We’re gonna talk about all these various ways to progressively overload your workouts.

How can you overload your workouts?

The definition of progressive overload is that you gradually increase the amount of stress placed on your body during exercise training.

You can do that in numerous ways and you’re might even doing that already because of your body growing stronger.

Yea, that’s right! You’ve probably gone from doing 40-50kg bench press to 60kg in few weeks or from 8 reps per set to 10-12 reps. These two principles of progression are two most common amongst people.


But there’s a catch.

Progressive overload is not only limited to weight and rep increase and people don’t realize that there are few other ways to overload muscles and make them grow.

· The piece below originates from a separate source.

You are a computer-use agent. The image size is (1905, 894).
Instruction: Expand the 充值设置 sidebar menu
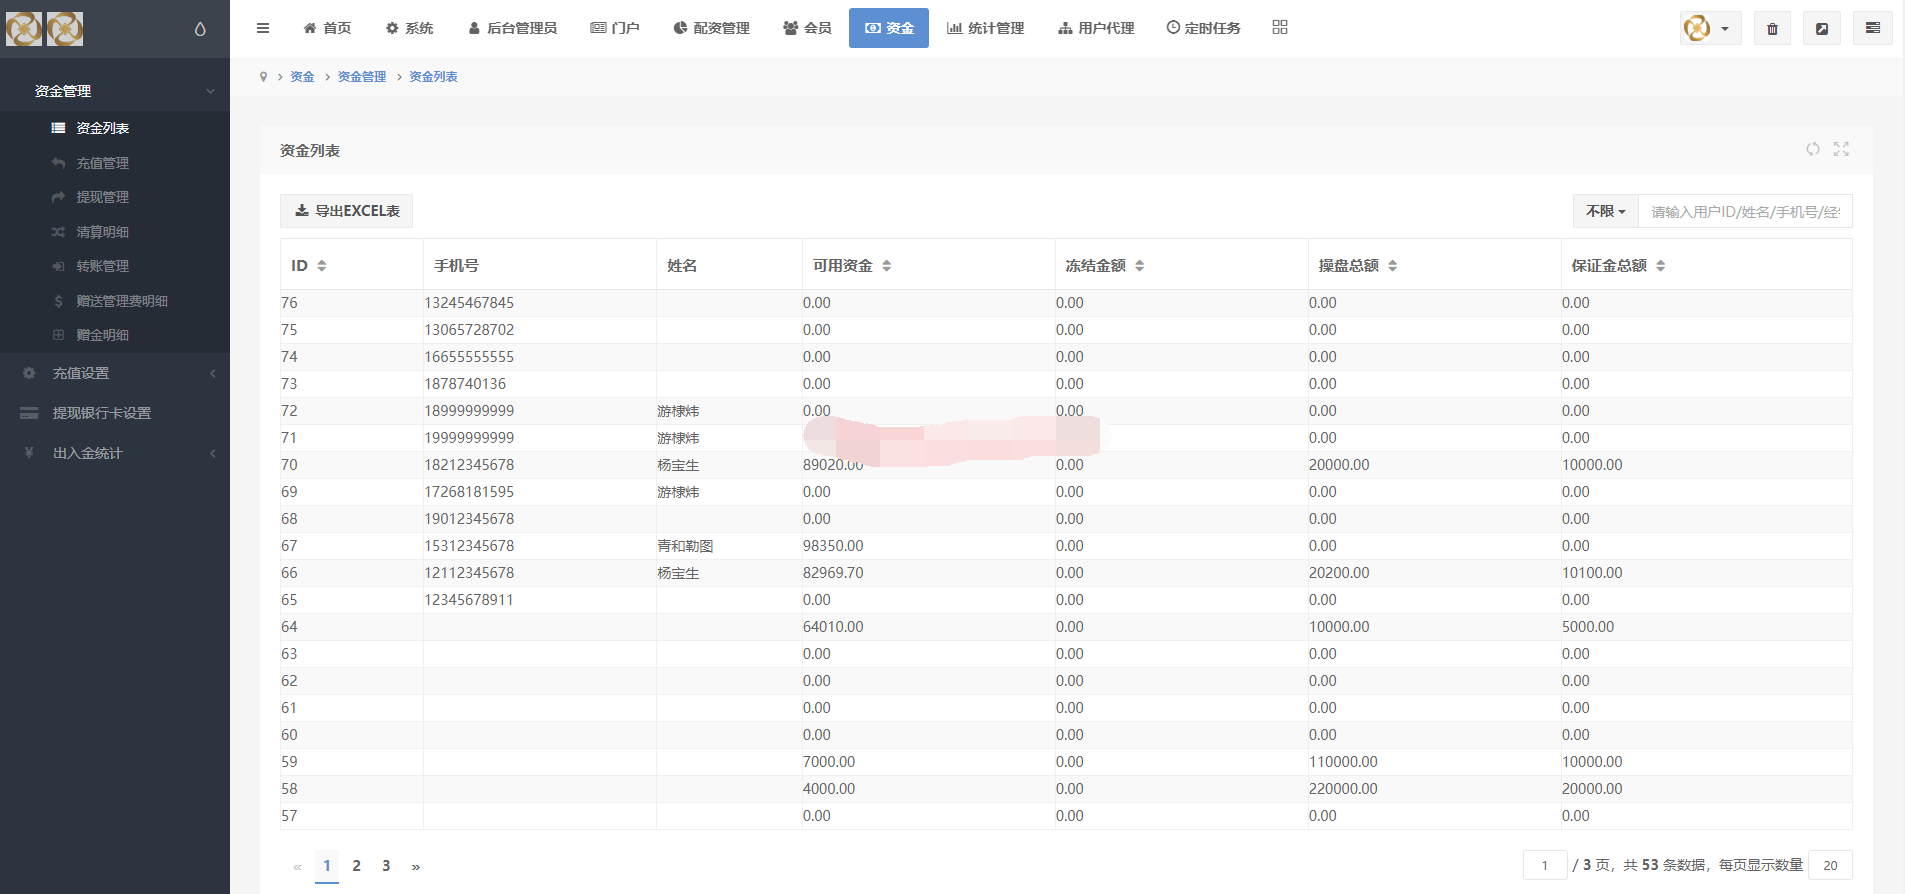115,373
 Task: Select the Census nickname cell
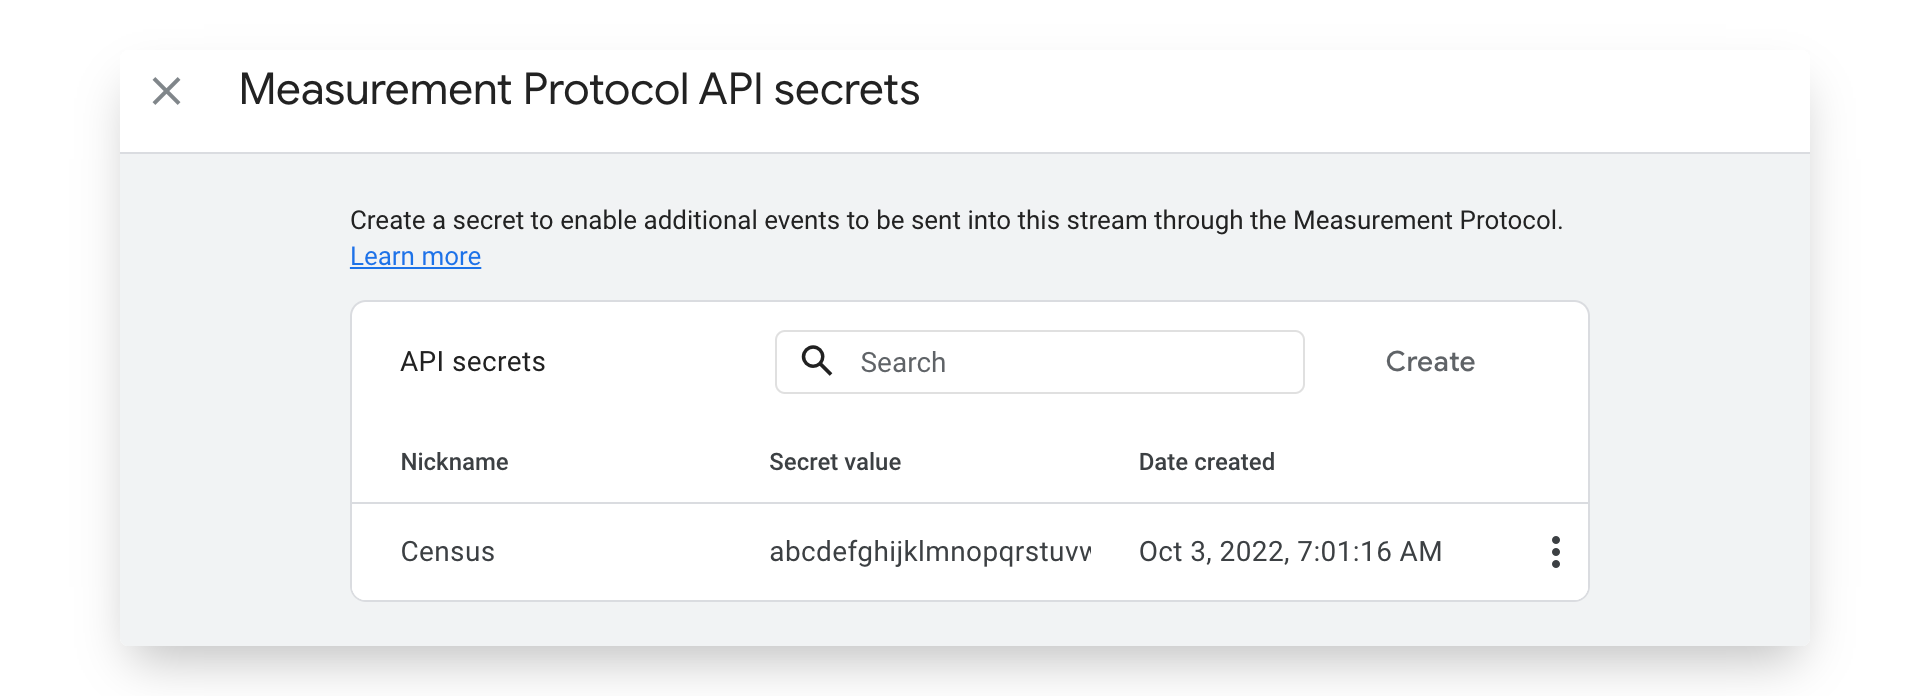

Now, we’re gonna explain them, including these two above:


  • Weight increase principle

As we already mentioned this principle is most common amongst trainees, especially plain beginners, as they tend to progress very, very fast in the first few months of weighted training. But, there are many advanced and experienced people that are using this technique to stimulate their muscles harder.


For example:

If you are doing  50kg bench press for 10 reps in each set in the first week and in the second week you do 52.5kg bench press for also 10 reps in each set, that would be progressively overloading in the weight.

If you tend to use the  progressive overload principle the best way to improve yourself is if you do this:

Let’s say you are doing 80kg bench press and you wanna do let’s say 85kg. If you do 80kgs for 4 sets of 10 reps and you complete 10 reps in each set, next week you put 82.5kgs and try to do exactly the same amount of sets and reps. If you fail and do 10/10/10/8 reps per set or even less, you will do that next week and every week until you get 4 sets of 10 reps completed. Then you will move on 85kgs and try to do this all over again before you put more and more weight.

This principle will push your body harder but we wouldn’t recommend doing this routine for every exercise in your workout, pick a few of them where you really want to progress, and we recommend doing this at the start of your gym session where your body is fresh and stronger than in the middle or at the end of your workout.


  • Increased reps principle

The second most used principle of progressive overload where you increase your reps for each set in order to overload muscles.

If you are doing certain exercise with a certain amount of weight for 10 reps in the first week and you do that same exercise with the same weight for 11-12 reps in the second week, that’s progressively overloading in reps. Simple as that. Now you don’t need to increase weight but you could add another set the next week. And the week after that you could increase the reps again to 12-15.


  • The principle of efficiency

We’ve explained this principle before and what it means is that you put your muscles to more stress by lowering your resting periods between sets.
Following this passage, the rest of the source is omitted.